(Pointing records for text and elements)

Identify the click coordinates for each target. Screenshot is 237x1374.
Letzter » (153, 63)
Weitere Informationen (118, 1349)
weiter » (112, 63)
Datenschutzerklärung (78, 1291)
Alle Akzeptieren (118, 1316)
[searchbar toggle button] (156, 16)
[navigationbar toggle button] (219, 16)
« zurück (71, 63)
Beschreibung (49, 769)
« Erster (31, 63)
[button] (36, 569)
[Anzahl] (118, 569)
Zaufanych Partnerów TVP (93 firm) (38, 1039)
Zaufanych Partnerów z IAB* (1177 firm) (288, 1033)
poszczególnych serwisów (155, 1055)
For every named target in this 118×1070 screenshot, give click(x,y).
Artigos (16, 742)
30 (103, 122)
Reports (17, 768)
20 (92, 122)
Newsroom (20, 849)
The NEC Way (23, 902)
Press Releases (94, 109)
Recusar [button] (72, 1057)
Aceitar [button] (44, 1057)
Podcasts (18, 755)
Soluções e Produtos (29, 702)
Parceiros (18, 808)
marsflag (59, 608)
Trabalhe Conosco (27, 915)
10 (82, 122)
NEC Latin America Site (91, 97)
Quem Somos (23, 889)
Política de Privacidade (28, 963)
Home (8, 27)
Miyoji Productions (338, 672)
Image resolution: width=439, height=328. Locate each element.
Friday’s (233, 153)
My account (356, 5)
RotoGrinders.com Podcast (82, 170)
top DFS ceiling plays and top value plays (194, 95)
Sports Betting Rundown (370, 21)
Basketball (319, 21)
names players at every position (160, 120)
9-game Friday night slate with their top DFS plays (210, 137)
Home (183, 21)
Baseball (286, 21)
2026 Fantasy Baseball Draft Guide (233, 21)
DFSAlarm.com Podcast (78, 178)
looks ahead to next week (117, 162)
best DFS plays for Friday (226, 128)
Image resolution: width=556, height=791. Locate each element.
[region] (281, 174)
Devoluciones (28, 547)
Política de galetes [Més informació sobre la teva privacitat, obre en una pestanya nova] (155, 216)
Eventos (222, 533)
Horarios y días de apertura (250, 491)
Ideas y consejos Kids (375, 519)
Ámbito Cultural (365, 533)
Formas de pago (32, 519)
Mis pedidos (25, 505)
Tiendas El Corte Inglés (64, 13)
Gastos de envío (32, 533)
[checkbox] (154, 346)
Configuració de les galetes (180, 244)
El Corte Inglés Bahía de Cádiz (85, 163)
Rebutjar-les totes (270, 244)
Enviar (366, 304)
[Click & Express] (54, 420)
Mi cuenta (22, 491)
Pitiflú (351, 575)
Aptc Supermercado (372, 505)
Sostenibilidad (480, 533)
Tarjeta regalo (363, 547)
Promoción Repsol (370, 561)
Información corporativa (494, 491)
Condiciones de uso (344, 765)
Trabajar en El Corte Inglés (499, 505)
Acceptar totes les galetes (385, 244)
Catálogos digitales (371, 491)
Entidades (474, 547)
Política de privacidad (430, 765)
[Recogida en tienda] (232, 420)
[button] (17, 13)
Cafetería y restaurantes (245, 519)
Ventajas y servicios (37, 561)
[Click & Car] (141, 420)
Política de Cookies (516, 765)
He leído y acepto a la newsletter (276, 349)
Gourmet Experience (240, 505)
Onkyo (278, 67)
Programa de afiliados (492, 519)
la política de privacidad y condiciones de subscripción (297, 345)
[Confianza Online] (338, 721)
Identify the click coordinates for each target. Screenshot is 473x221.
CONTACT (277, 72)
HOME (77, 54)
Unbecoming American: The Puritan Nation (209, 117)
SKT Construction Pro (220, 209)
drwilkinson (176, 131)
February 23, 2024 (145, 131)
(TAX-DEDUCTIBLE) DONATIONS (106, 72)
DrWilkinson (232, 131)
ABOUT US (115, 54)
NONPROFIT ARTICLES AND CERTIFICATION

AIM OF THE EXERCISE
Rewrite all of the records above, replacing "Locate" with "Find" and leaving everything else unchanged.

ANSWER FOR THIS EXERCISE
Identify the click coordinates for each target. Screenshot is 237x1374.
Letzter » (153, 63)
Weitere Informationen (118, 1349)
weiter » (112, 63)
Datenschutzerklärung (78, 1291)
Alle Akzeptieren (118, 1316)
[searchbar toggle button] (156, 16)
[navigationbar toggle button] (219, 16)
« zurück (71, 63)
Beschreibung (49, 769)
« Erster (31, 63)
[button] (36, 569)
[Anzahl] (118, 569)
Zaufanych Partnerów TVP (93 firm) (38, 1039)
Zaufanych Partnerów z IAB* (1177 firm) (288, 1033)
poszczególnych serwisów (155, 1055)
For every named target in this 118×1070 screenshot, give click(x,y).
Artigos (16, 742)
30 (103, 122)
Reports (17, 768)
20 (92, 122)
Newsroom (20, 849)
The NEC Way (23, 902)
Press Releases (94, 109)
Recusar [button] (72, 1057)
Aceitar [button] (44, 1057)
Podcasts (18, 755)
Soluções e Produtos (29, 702)
Parceiros (18, 808)
marsflag (59, 608)
Trabalhe Conosco (27, 915)
10 (82, 122)
NEC Latin America Site (91, 97)
Quem Somos (23, 889)
Política de Privacidade (28, 963)
Home (8, 27)
Miyoji Productions (338, 672)
Image resolution: width=439, height=328. Find each element.
Friday’s (233, 153)
My account (356, 5)
RotoGrinders.com Podcast (82, 170)
top DFS ceiling plays and top value plays (194, 95)
Sports Betting Rundown (370, 21)
Basketball (319, 21)
names players at every position (160, 120)
9-game Friday night slate with their top DFS plays (210, 137)
Home (183, 21)
Baseball (286, 21)
2026 Fantasy Baseball Draft Guide (233, 21)
DFSAlarm.com Podcast (78, 178)
looks ahead to next week (117, 162)
best DFS plays for Friday (226, 128)
Image resolution: width=556, height=791. Find each element.
[region] (281, 174)
Devoluciones (28, 547)
Política de galetes [Més informació sobre la teva privacitat, obre en una pestanya nova] (155, 216)
Eventos (222, 533)
Horarios y días de apertura (250, 491)
Ideas y consejos Kids (375, 519)
Ámbito Cultural (365, 533)
Formas de pago (32, 519)
Mis pedidos (25, 505)
Tiendas El Corte Inglés (64, 13)
Gastos de envío (32, 533)
[checkbox] (154, 346)
Configuració de les galetes (180, 244)
El Corte Inglés Bahía de Cádiz (85, 163)
Rebutjar-les totes (270, 244)
Enviar (366, 304)
[Click & Express] (54, 420)
Mi cuenta (22, 491)
Pitiflú (351, 575)
Aptc Supermercado (372, 505)
Sostenibilidad (480, 533)
Tarjeta regalo (363, 547)
Promoción Repsol (370, 561)
Información corporativa (494, 491)
Condiciones de uso (344, 765)
Trabajar en El Corte Inglés (499, 505)
Acceptar totes les galetes (385, 244)
Catálogos digitales (371, 491)
Entidades (474, 547)
Política de privacidad (430, 765)
[Recogida en tienda] (232, 420)
[button] (17, 13)
Cafetería y restaurantes (245, 519)
Ventajas y servicios (37, 561)
[Click & Car] (141, 420)
Política de Cookies (516, 765)
He leído y acepto a la newsletter (276, 349)
Gourmet Experience (240, 505)
Onkyo (278, 67)
Programa de afiliados (492, 519)
la política de privacidad y condiciones de subscripción (297, 345)
[Confianza Online] (338, 721)
Identify the click coordinates for each target. Screenshot is 473x221.
CONTACT (277, 72)
HOME (77, 54)
Unbecoming American: The Puritan Nation (209, 117)
SKT Construction Pro (220, 209)
drwilkinson (176, 131)
February 23, 2024 (145, 131)
(TAX-DEDUCTIBLE) DONATIONS (106, 72)
DrWilkinson (232, 131)
ABOUT US (115, 54)
NONPROFIT ARTICLES AND CERTIFICATION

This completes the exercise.